The era of one-size-fits-all medicine will eventually be history; after all it is no news that drugs and treatments do not work the same for everyone. For patients with nonsmall cell lung cancer (NSCLC), a lung cancer that kills approximately 1 million people annually, the treatment currently available is basically the same for all patients, despite the fact that some patients may respond to treatment while others may not. New biological markers and prognostic tools are urgently needed to help doctors decide on the best course of action for each NSCLC patient. It now appears that this reality is not years away, at least for NSCLC treatment.
Currently, NSCL prognosis is made based on patient's general performance and tumor staging. Still, doctors do not know which patients with NSCLC may survive for only 10 months and which for 5 years.

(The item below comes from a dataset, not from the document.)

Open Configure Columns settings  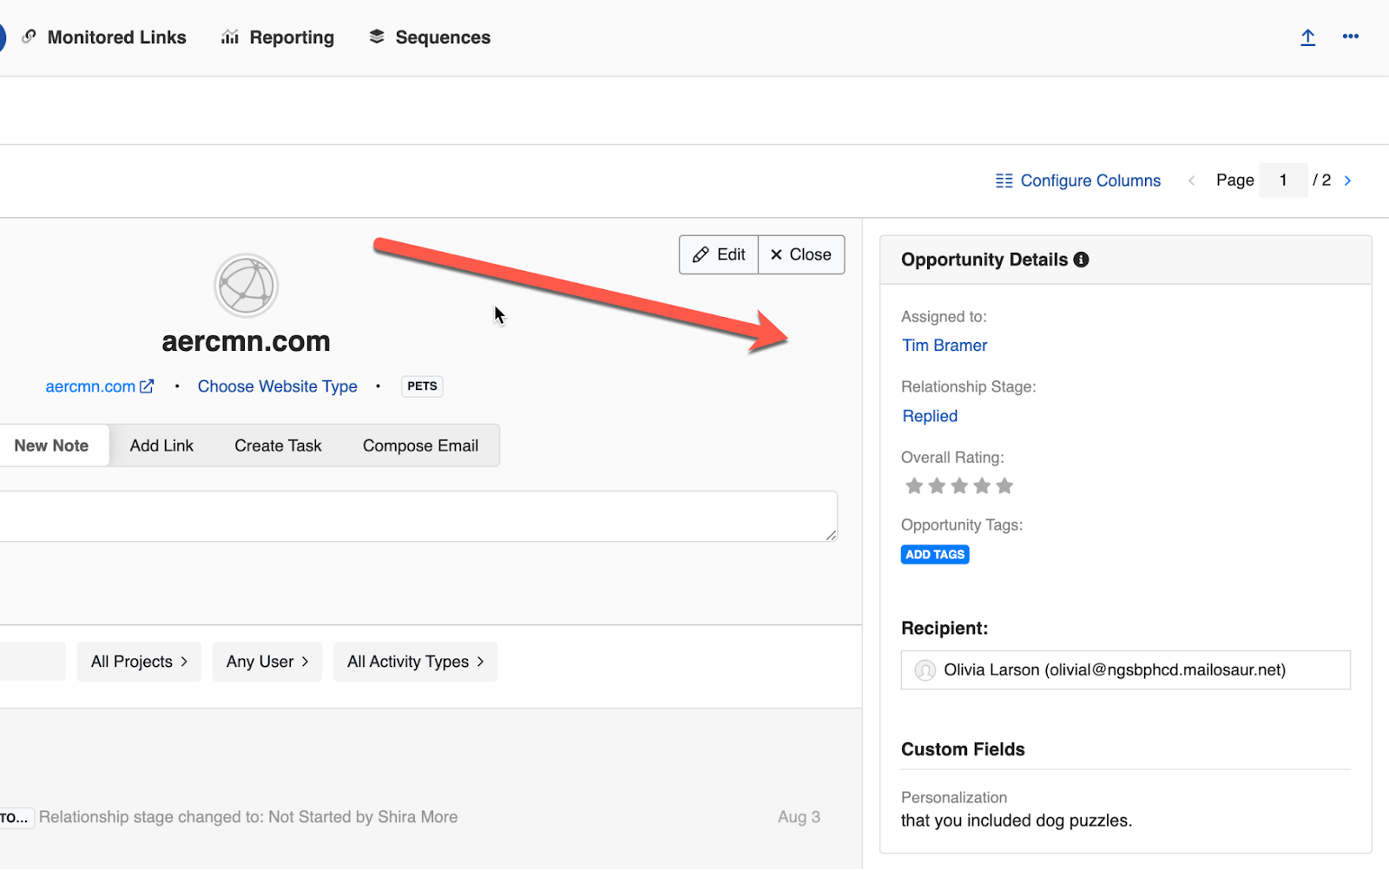pos(1077,181)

Now, a study published ahead of print in the journal Cancer ("CFL1 expression levels as a prognostic and drug resistance marker in nonsmall cell lung cancer", DOI 10.1002/cncr.25125) presents strong evidence that a protein called cofilin (CFL1) may help doctors in determining patient prognosis and in identifying those in need of a more aggressive treatment. The study also indicates that based on this protein, doctors may decide which drugs to use, and which to avoid, when treating NSCL patients. The possibility of doctors knowing before prescription which drugs are likely to work best for each patient represents a great advance in cancer treatment.
The group led by Dr. Fábio Klamt, a researcher at the Department of Biochemistry at the Federal University of Rio Grande do Sul, Brazil found that cofilin levels can be used to indicate which patients in the early stages of the disease have a good prognosis and which do not. When studying a large collection of NSCL cancer samples, the researchers found that the biopsies in which high levels of cofilin were found were from patients who had survived for shorter periods than those from patients with lower expression of the protein.

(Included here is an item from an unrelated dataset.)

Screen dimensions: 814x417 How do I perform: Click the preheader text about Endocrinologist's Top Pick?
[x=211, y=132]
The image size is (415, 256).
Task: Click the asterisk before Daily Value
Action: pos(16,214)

Besides the correlation found between cofilin and patient survival, the group also investigated whether cofilin levels could provide any clues on tumor aggressiveness. According to Dr. Klamt, "cofilin is a protein associated with cell mobility. We know that poor prognosis correlates with the ability of cells to move to generate metastasis. Thus, it seemed only reasonable that cells with lower levels of this protein would be less aggressive while higher levels would provide a more aggressive behavior." Indeed, the group tested six human cell lines of 3 major types of NSCLC and found that the types with higher levels of cofilin presented a greater potential to invade other sites in the body, which indicates a more aggressive behavior. "For patients," explains Dr. Klamt, "this finding indicates that lower levels of cofilin translate into lower chances to develop metastasis, which ultimately leads to a better prognosis."

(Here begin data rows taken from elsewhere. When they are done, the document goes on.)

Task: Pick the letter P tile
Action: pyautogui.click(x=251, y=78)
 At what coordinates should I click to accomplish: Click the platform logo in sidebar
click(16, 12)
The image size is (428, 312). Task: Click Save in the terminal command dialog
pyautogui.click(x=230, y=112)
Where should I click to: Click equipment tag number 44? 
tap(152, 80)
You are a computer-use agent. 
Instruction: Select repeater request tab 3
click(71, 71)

The group also found that high levels of cofilin correlate with resistance to certain anticancer drugs, especially cisplatin and carboplatin, which have long been used for treating NSCLC. Cisplatin-based chemotherapy is the standard first-line treatment for patients at an early stage and with good performance. Nevertheless, only some will respond to this treatment. Now cofilin levels may be used to distinguish between responders and non-responders. This new finding may have great impact on survival rates, as potential non-responders may benefit from different treatment options that would not be available otherwise.
The study was funded by the Brazilian Science and Technology Ministry/National Counsel of Technological and Scientific Development (MCT/CNPq), the MCT/CNPq National Institutes for Translational Medicine (INCT-TM), and the National Cancer Institute, National Institutes of Health (USA).
A patent concerning CFL1 expression levels as a prognostic biomarker for NSCLC has been recently filed with the Brazilian Patent Office (Instituto Nacional da Propriedade Industrial - INPI) under the number # PI0802917-2
Other researchers working on the study include Mauro Antonio Alves Castro, Felipe Dal-Pizzol, Stephanie Zdanov, Marcio Soares, Carolina Beatriz Müller, Fernanda Martins Lopes, Alfeu Zanotto-Filho, Marilda da Cruz Fernandes, Jose Claudio Fonseca Moreira, and Emily Shacter.